Extracted material ::
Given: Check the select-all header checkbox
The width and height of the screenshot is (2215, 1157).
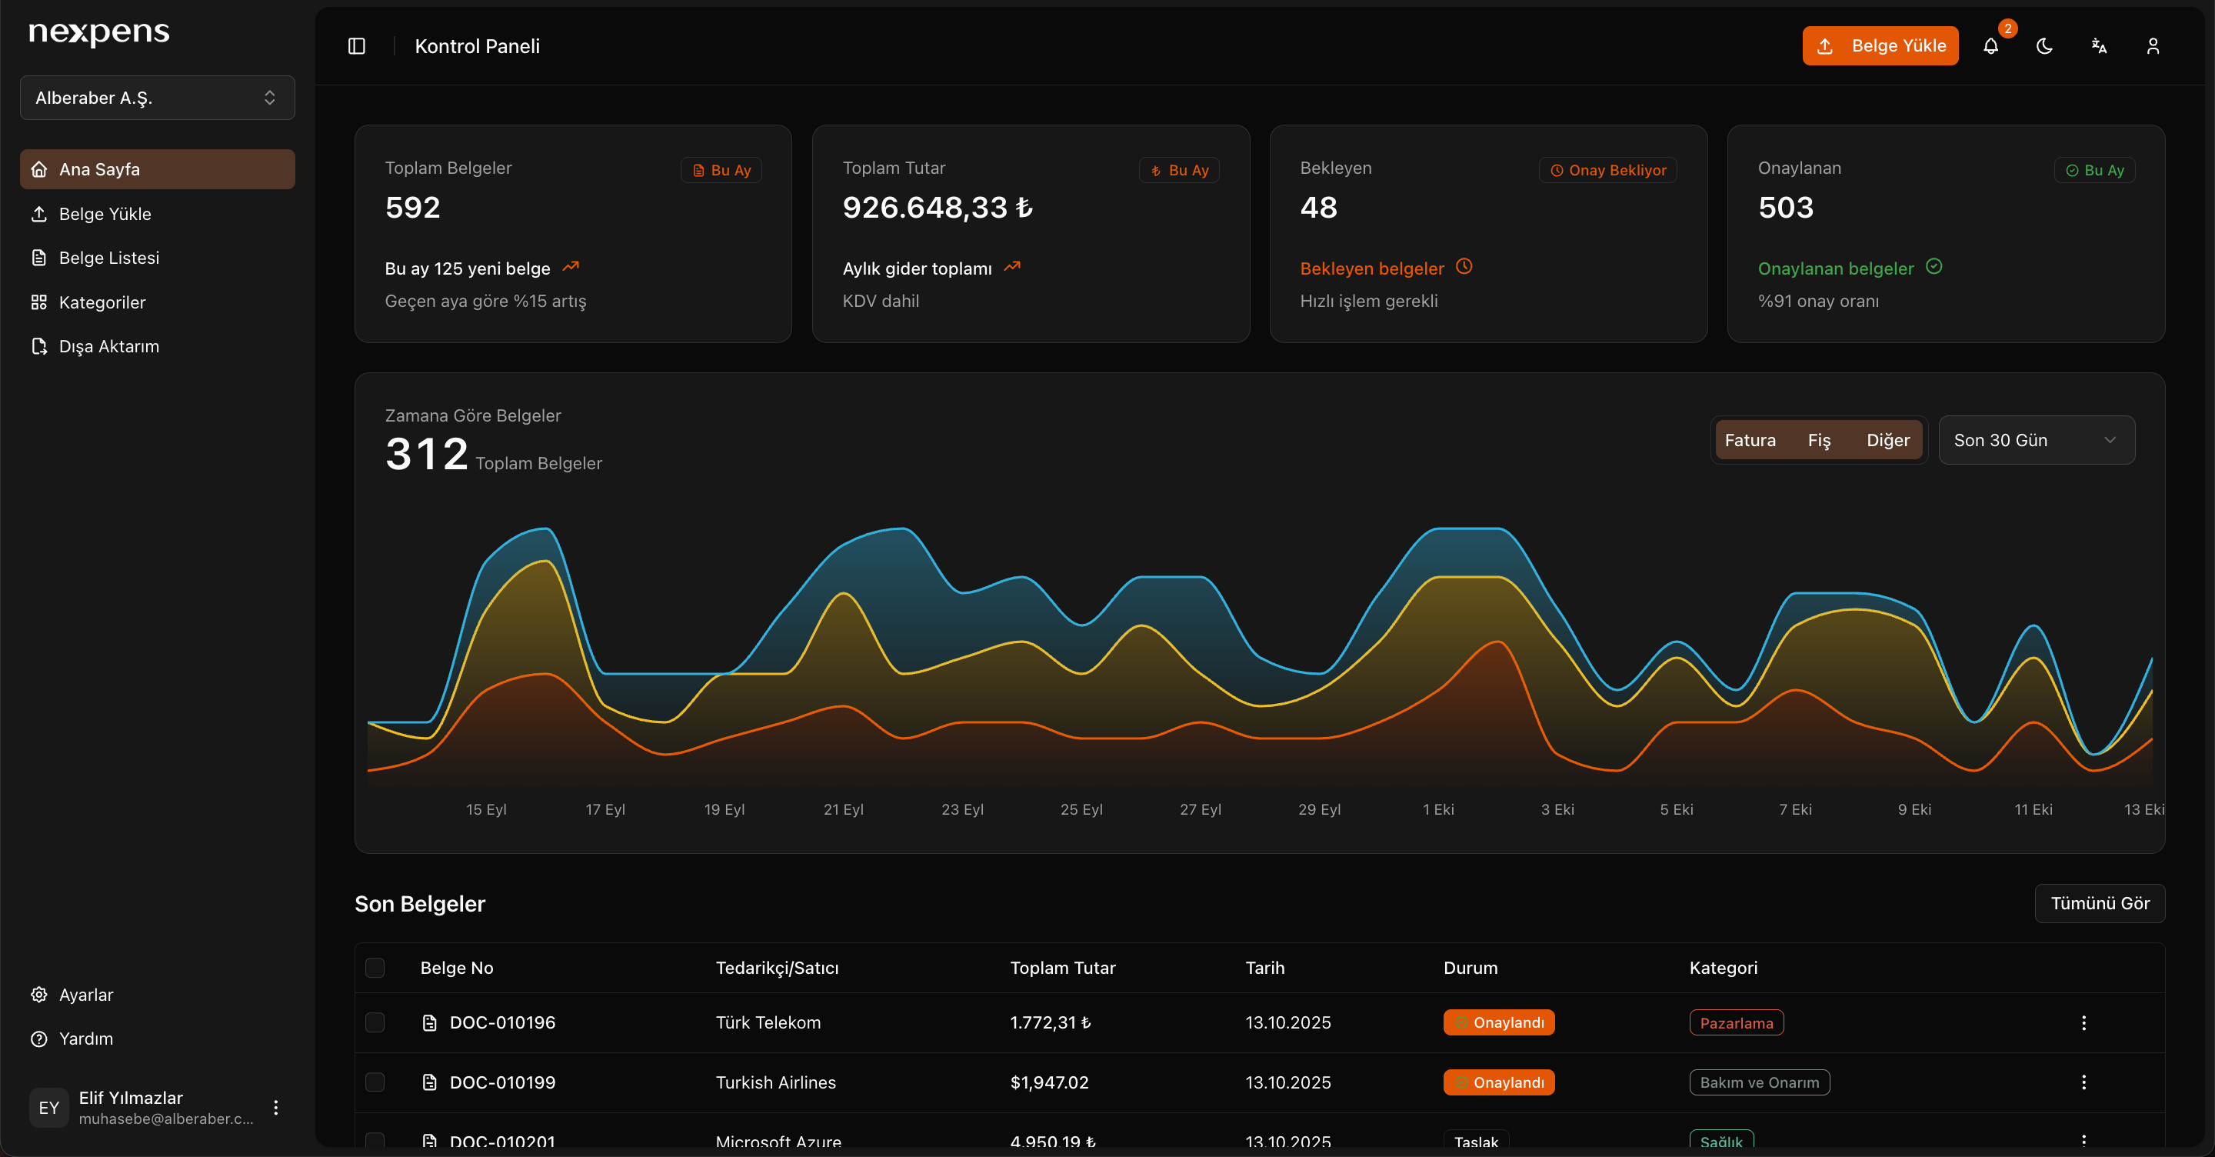Looking at the screenshot, I should (375, 968).
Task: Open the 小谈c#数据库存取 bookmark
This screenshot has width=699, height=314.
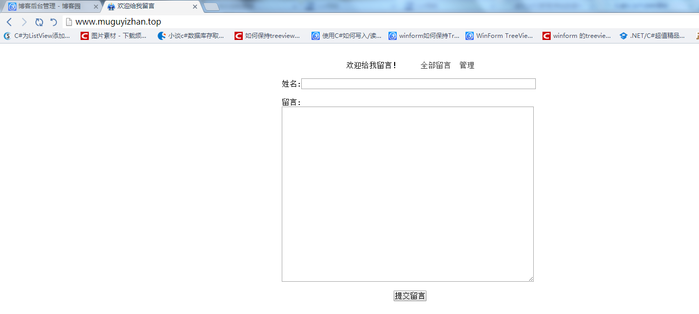Action: (190, 36)
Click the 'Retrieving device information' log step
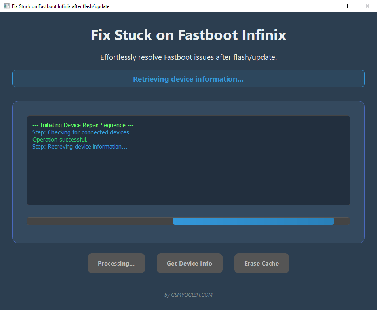This screenshot has width=377, height=310. 80,146
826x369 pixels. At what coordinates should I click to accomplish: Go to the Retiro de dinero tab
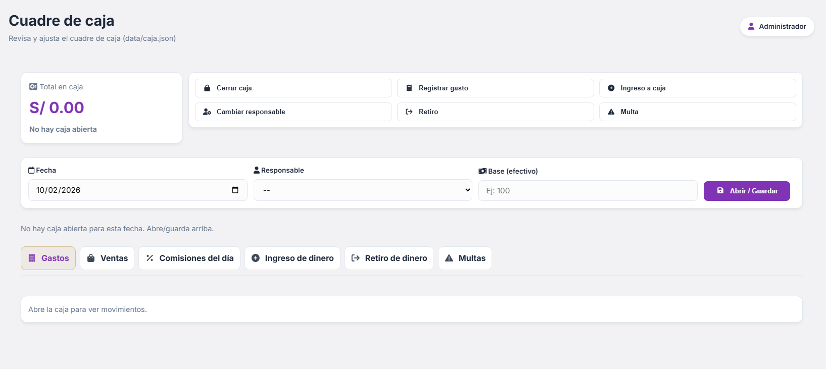389,258
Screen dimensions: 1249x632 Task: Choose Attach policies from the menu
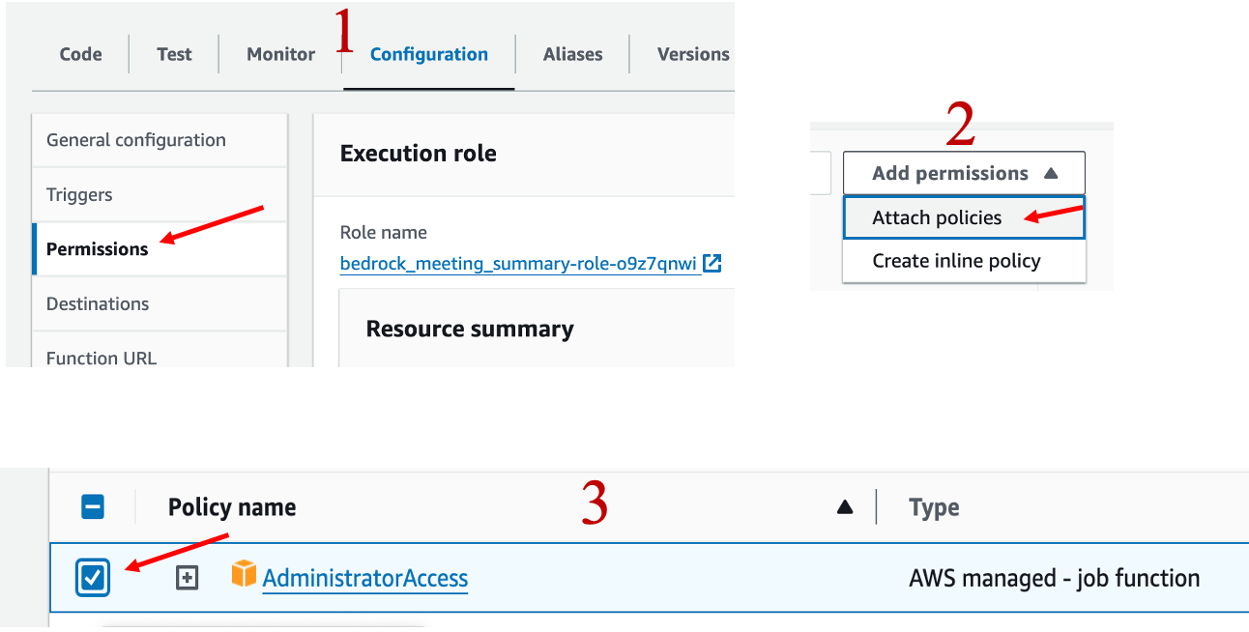point(937,217)
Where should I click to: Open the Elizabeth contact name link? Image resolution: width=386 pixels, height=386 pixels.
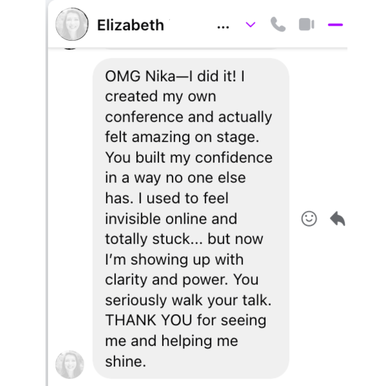tap(131, 25)
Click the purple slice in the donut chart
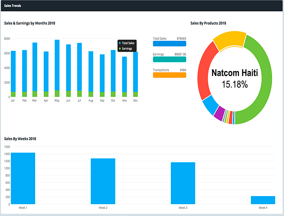The height and width of the screenshot is (216, 284). 219,113
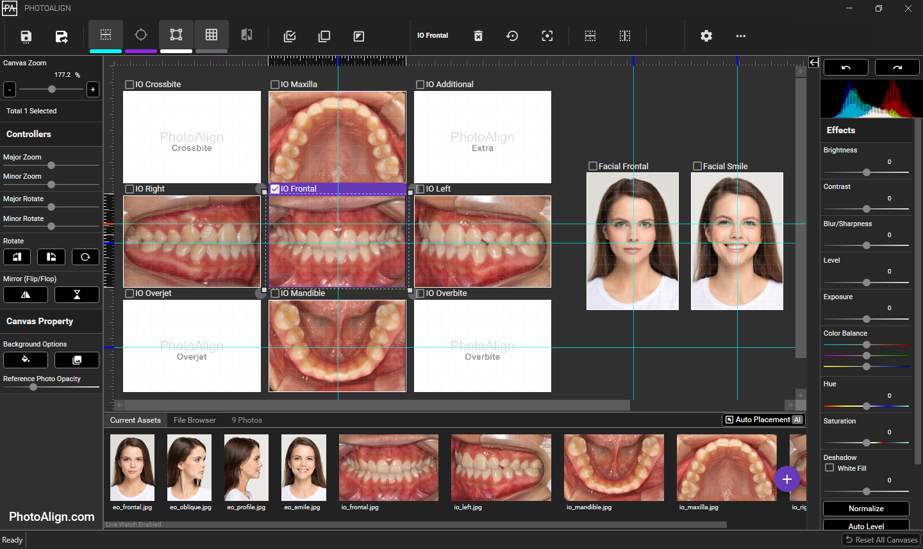Open the Export icon in the toolbar
923x549 pixels.
(62, 37)
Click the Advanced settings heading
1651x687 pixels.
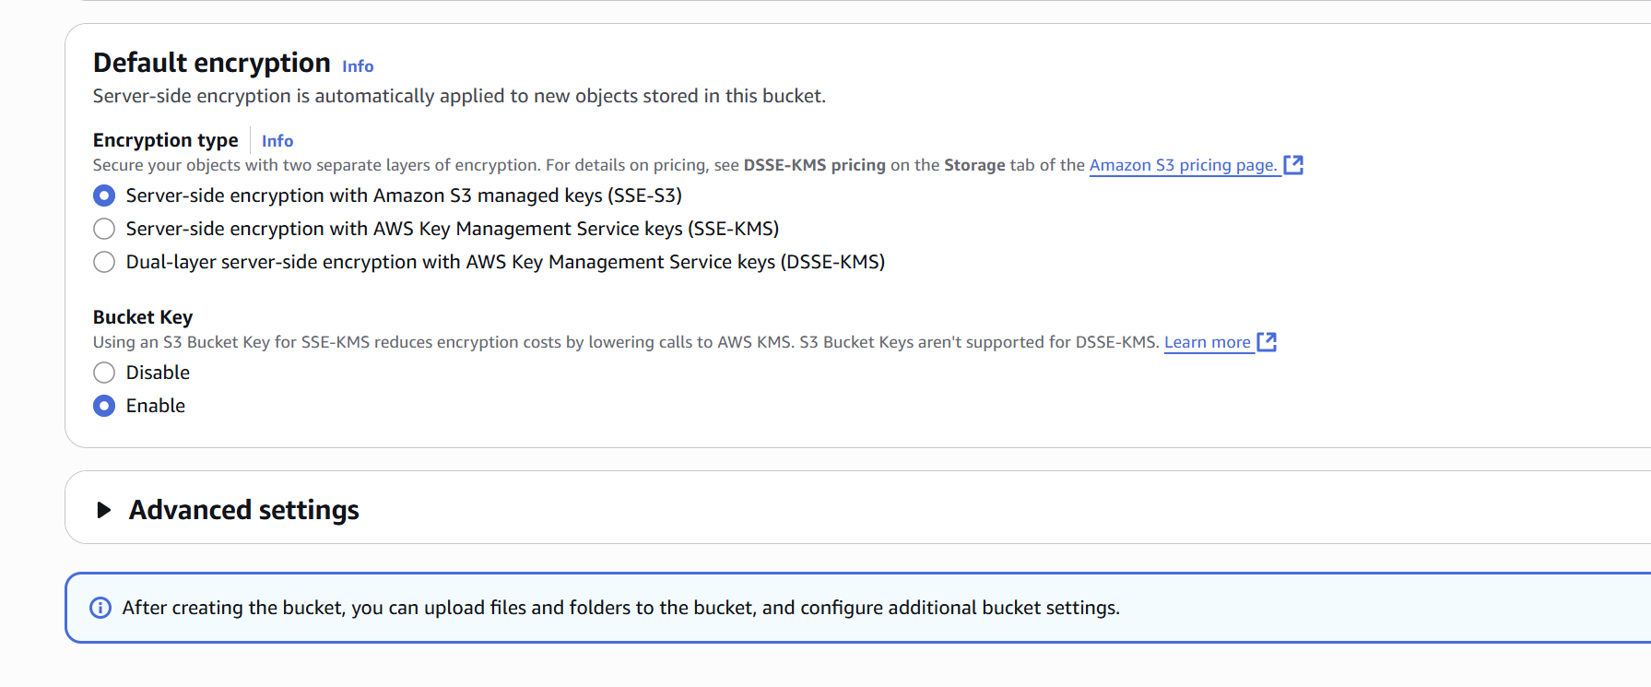pos(244,510)
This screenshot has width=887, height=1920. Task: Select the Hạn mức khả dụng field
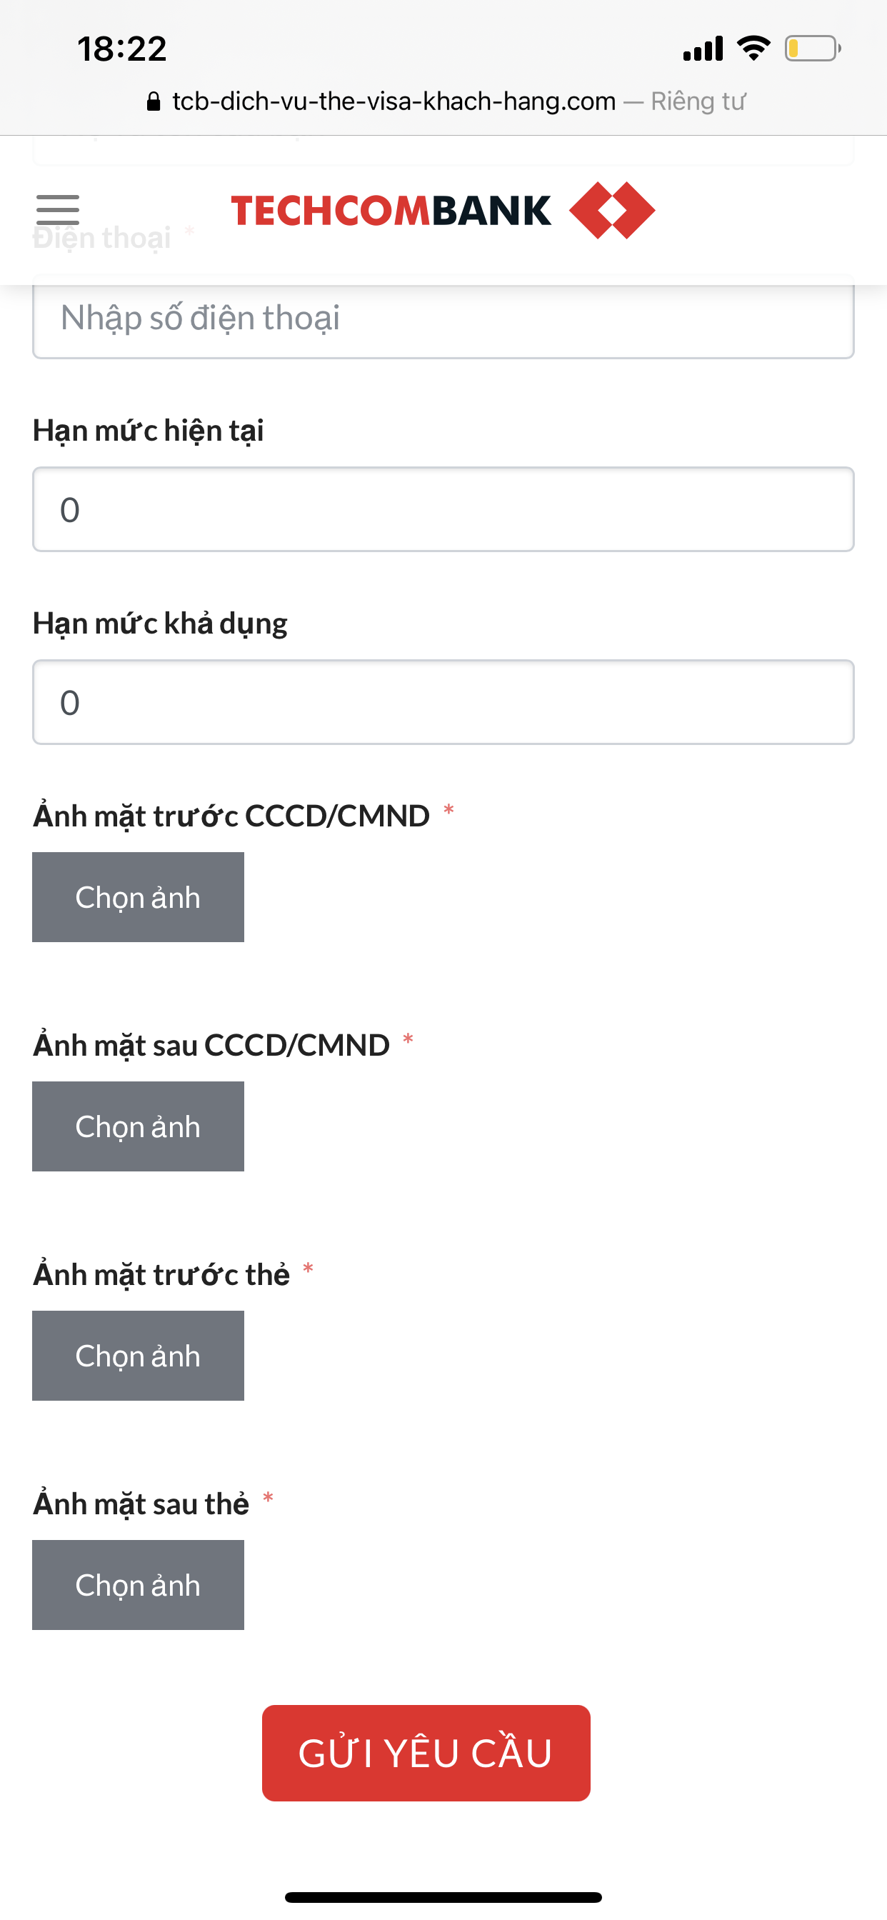point(444,701)
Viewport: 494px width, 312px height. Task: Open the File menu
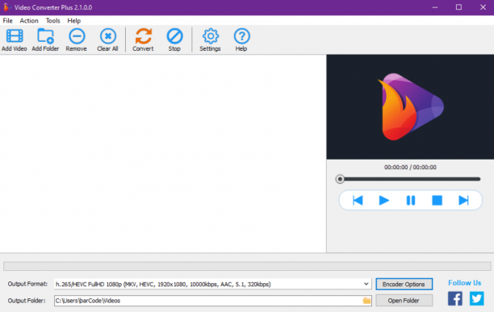click(x=7, y=21)
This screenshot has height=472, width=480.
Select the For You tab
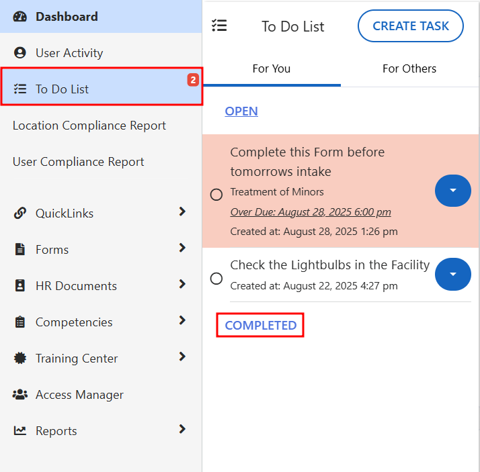tap(272, 68)

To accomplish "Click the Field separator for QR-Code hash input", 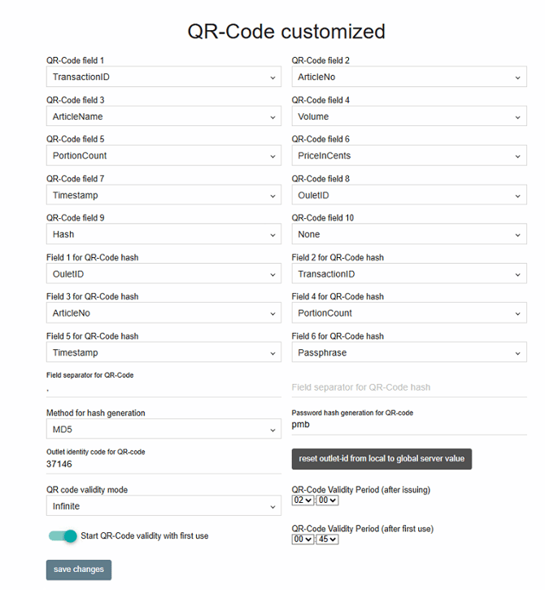I will [x=408, y=387].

Directions for this task :: Reproduce the entries verbatim from the first line through the line containing "Action: (190, 36)", including that line, and omit the pictures.

Complete output ::
Given: Check the select-all header checkbox
The width and height of the screenshot is (2215, 1157).
Looking at the screenshot, I should (375, 968).
Task: Open the 小谈c#数据库存取 bookmark
This screenshot has width=699, height=314.
Action: (190, 36)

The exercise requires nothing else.